## [Your assignment]
Copy out the entries exactly, and wherever a picture appears, leave it out.

"""

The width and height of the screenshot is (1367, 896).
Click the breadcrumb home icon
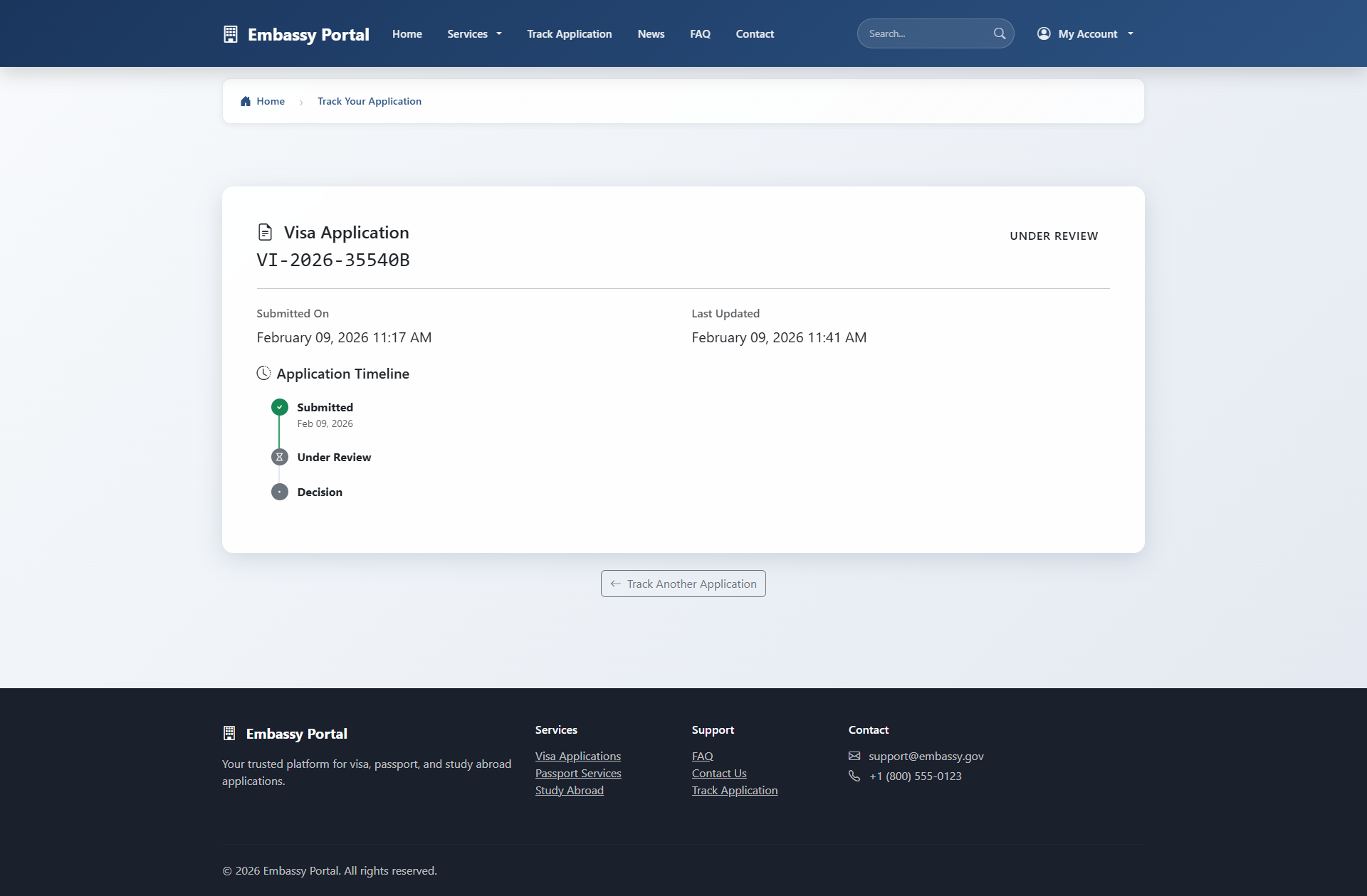(246, 101)
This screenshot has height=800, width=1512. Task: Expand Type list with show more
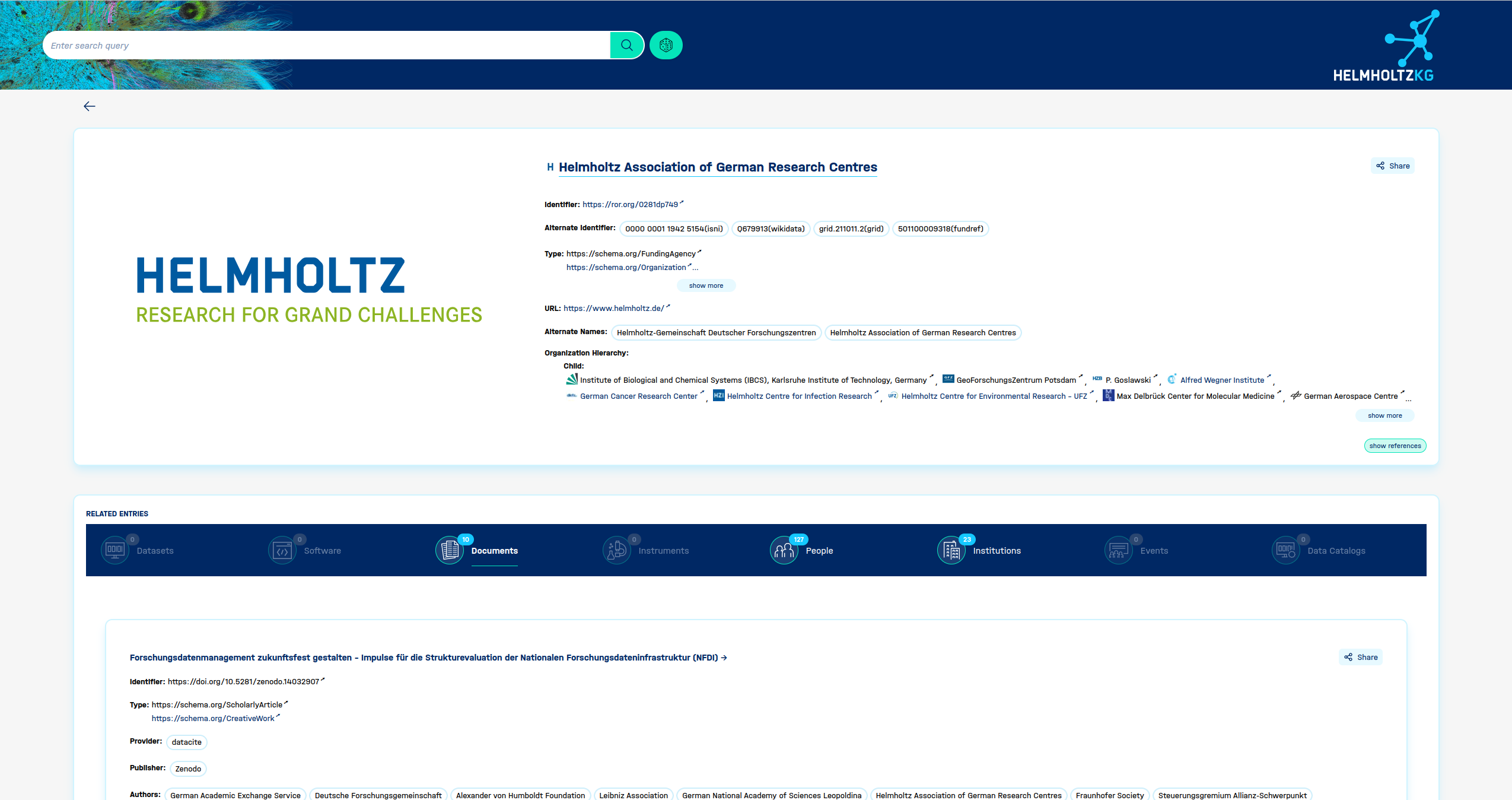706,285

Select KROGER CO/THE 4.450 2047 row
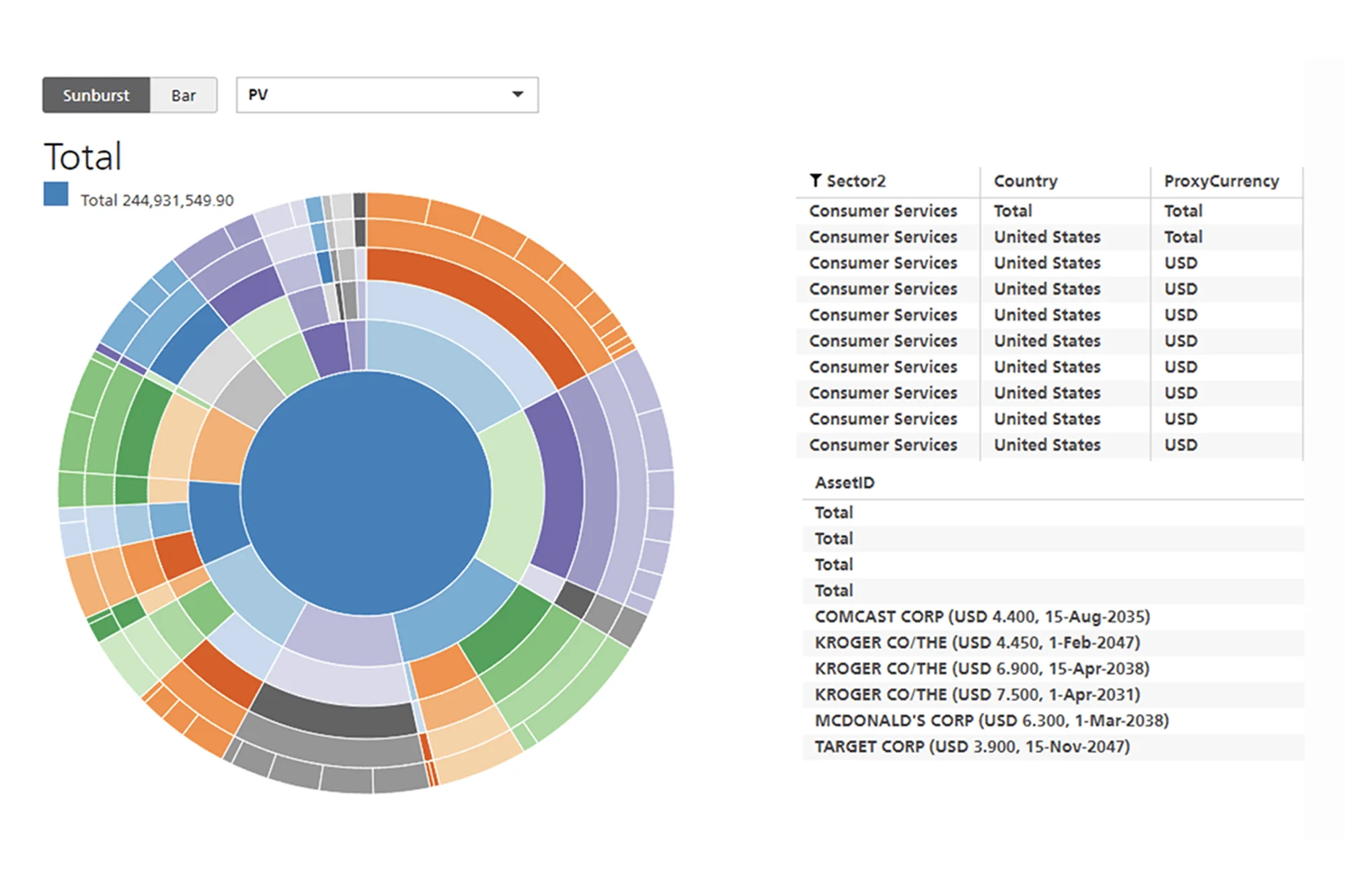[977, 643]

"""

## [Expected output]
The width and height of the screenshot is (1367, 896).
Click the breadcrumb home icon
(246, 101)
This screenshot has height=800, width=1512. Task: Expand Type list with show more
706,285

Select KROGER CO/THE 4.450 2047 row
[977, 643]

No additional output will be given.